Memorial Sloan Kettering researchers have developed a potentially powerful lymphoma treatment using modified immune cells that function as on-site “micro-pharmacies,” churning out proteins for therapeutic effect. In experiments with human tumors transplanted into mice, the new immunotherapy approach produced significant responses, raising hopes that this technique could someday offer an effective way of treating this disease and possibly other cancers.
The technique represents a new twist on a form of immunotherapy called chimeric antigen receptor (CAR) T cell therapy, which has demonstrated remarkable results in patients with other blood-related cancers. CAR T cell therapy involves removing immune T cells from a patient, genetically altering them to fight cancer, and giving them back to the patient in vast numbers.
Historically, this form of therapy has aimed to give immune cells the information they need to better recognize tumor cells as foreign and attack them. The new technique illustrates an untapped potential of CAR T cells to act as targeted delivery vehicles by revamping them to produce anticancer agents.
“This form of treatment could be very effective because the CAR T cells continuously produce the protein right where it is needed,” says MSK cancer biologist Hans-Guido Wendel, who led an international team developing the novel technology that included Karin Tarte of the University of Rennes, France. “It could increase the on-target therapeutic activity and also reduce side effects of cancer treatments because it’s restricted to the tumor sites.”
Disrupted Crosstalk Leads to Lymphoma
The researchers devised the innovative approach after making an important discovery about the biology of lymphomas, which usually arise in white blood cells called B cells and are characterized by uncontrolled growth. The researchers identified a critical pathway that is disrupted in approximately 75 percent of follicular lymphomas, a subset of B cell lymphoma.
The pathway involves an interaction between two receptors on the surface of B cells, proteins called HVEM and BTLA. Normally, these receptors communicate with each other to keep B cells’ growth at a normal rate. If this communication is disrupted — if either receptor is not functioning properly — the cells will proliferate out of control.
Dr. Wendel and colleagues found that the gene for HVEM is mutated in most follicular lymphomas, producing a faulty HVEM protein that perturbs the interaction with the BTLA receptor that sits on the surface of the cancerous B cells. This accessible location suggested that it might be possible to deliver the HVEM protein therapeutically and restore its cancer-suppressing function.
“The challenge became finding a way to get HVEM to the cancer cells,” Dr. Wendel says. “It’s a big protein that’s very difficult and expensive to manufacture, and if you tried injecting it, you would need a much higher concentration because it binds in a lot of places you don’t want it to. So we decided to see if we could engineer T cells to make the protein instead and also deliver it to the tumor cells.”Back to top
CAR T Cells Drawn to the Cancer Site
The research team used human CAR T cells engineered to seek out cells expressing the CD19 protein, which is made by all B cells, both cancerous and normal.
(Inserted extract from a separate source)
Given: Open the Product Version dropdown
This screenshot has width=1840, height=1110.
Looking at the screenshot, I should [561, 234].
CD19 CAR T cells naturally home in on B cells and have recently produced stunning results in treating chemotherapy-resistant leukemia.
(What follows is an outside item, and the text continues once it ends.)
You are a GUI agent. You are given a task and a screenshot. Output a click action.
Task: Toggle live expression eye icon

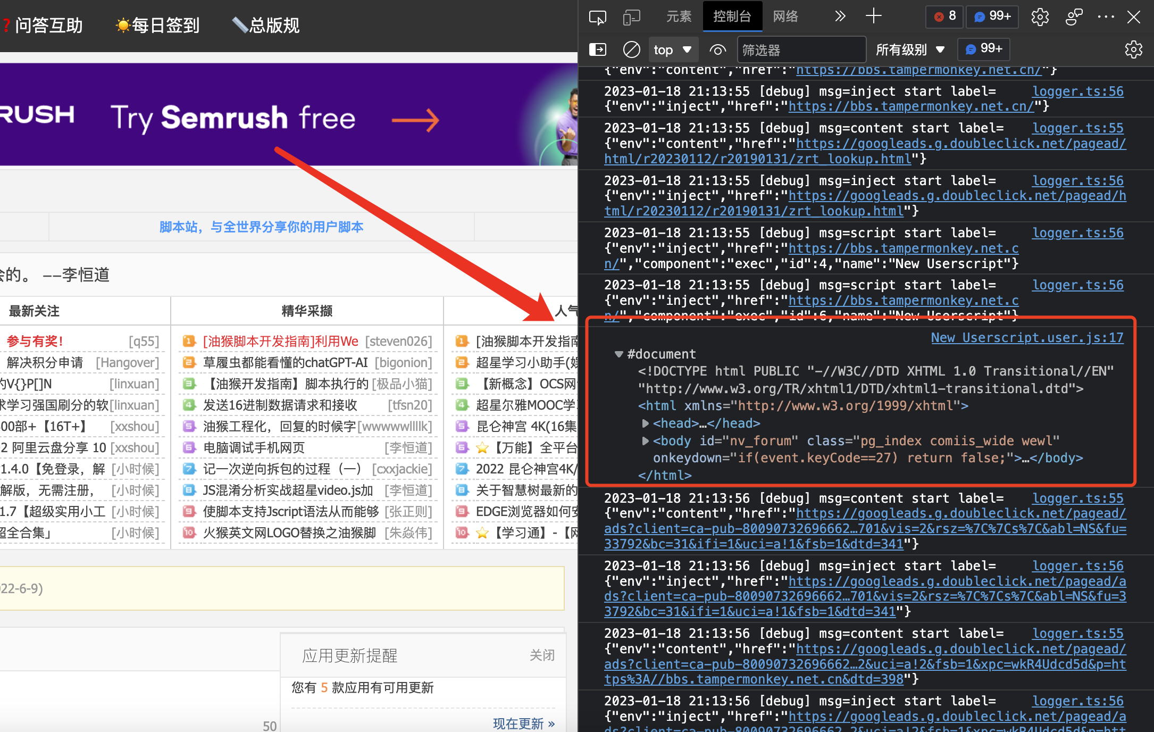[717, 50]
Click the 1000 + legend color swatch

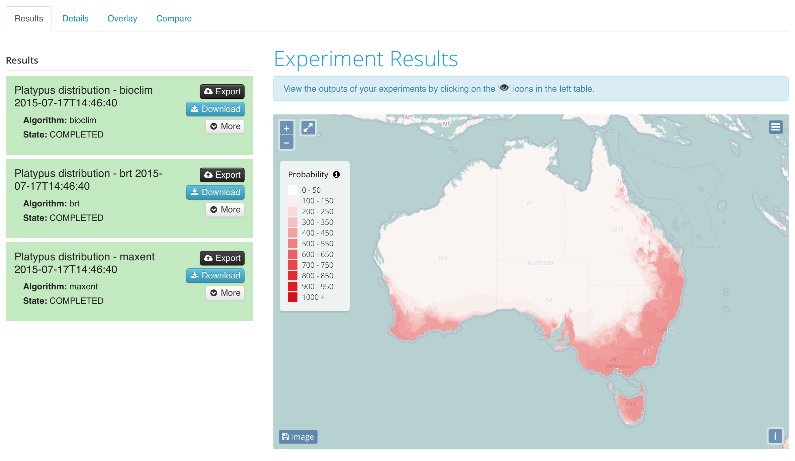pyautogui.click(x=293, y=297)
The research team modified the CD19 CAR T cells so that they would continuously produce the HVEM protein. “The CAR T cells pump out the protein for several weeks in one specific area — which is near the cancer cells,” Dr. Wendel says.
When injected into mice that contained implanted grafts of human follicular cell lymphoma, the cells produced therapeutic responses that were far more significant than when using control CD19 CAR T cells that did not produce HVEM.
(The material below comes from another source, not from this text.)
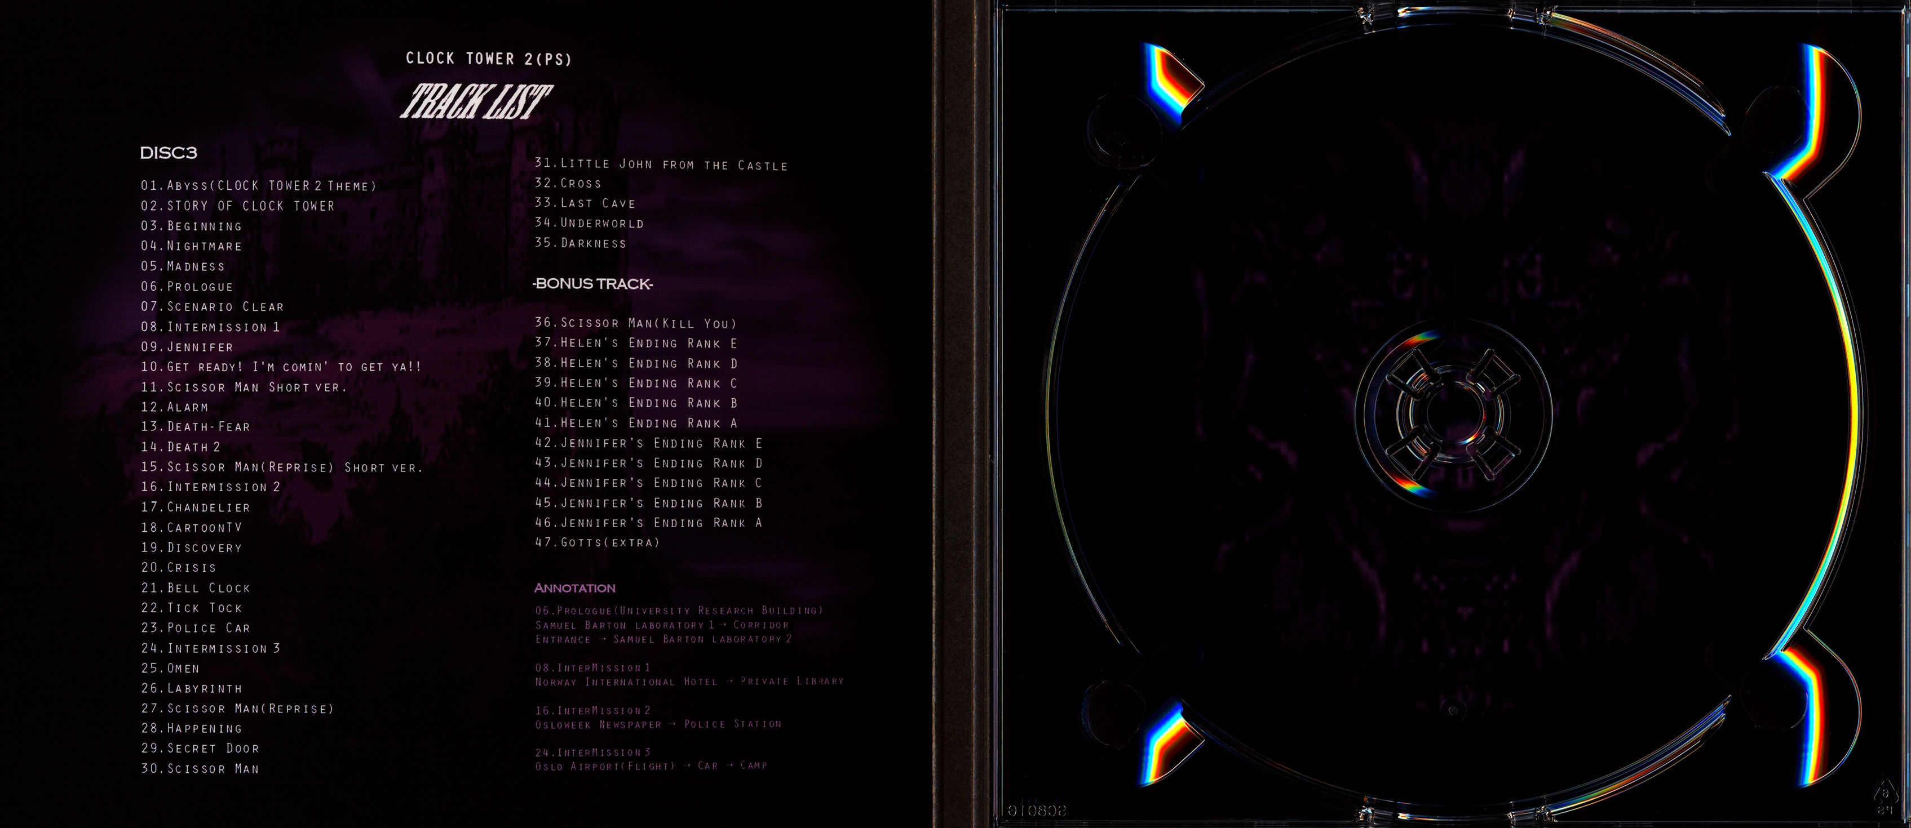Viewport: 1911px width, 828px height.
Task: Click the -BONUS TRACK- heading
Action: pos(593,284)
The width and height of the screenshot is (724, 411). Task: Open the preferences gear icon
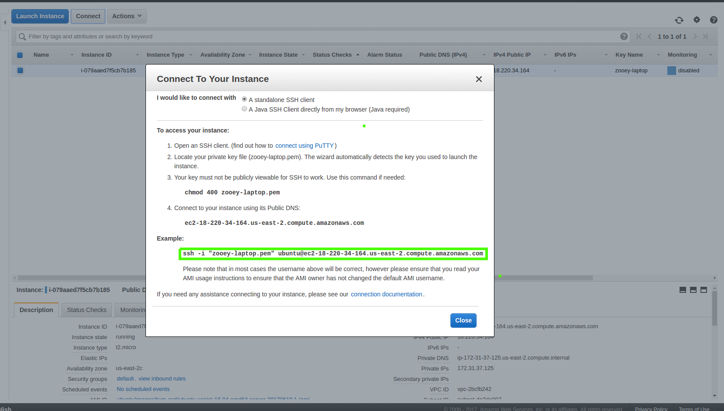(x=697, y=20)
The researchers reported their results online today in the journal Cell.
“This shows a feasible way to put the brakes back on lymphoma cells by restoring the HVEM-BTLA interaction,” Dr. Wendel says.
He adds that additional studies are needed to validate the effectiveness of this approach. Darin Salloum, a postdoctoral research fellow in Dr. Wendel’s lab, is further modifying the CAR T cells to produce altered versions of the HVEM protein in the hopes of making the treatment even more effective. Ultimately, pharmaceutical or biotechnology companies can license the technology to conduct a clinical trial.
“Potentially, engineered T cells that function as ‘micro-pharmacies’ and deliver a range of anticancer drugs could transform the way we treat lymphomas and possibly other blood cancers as well,” Dr. Wendel says.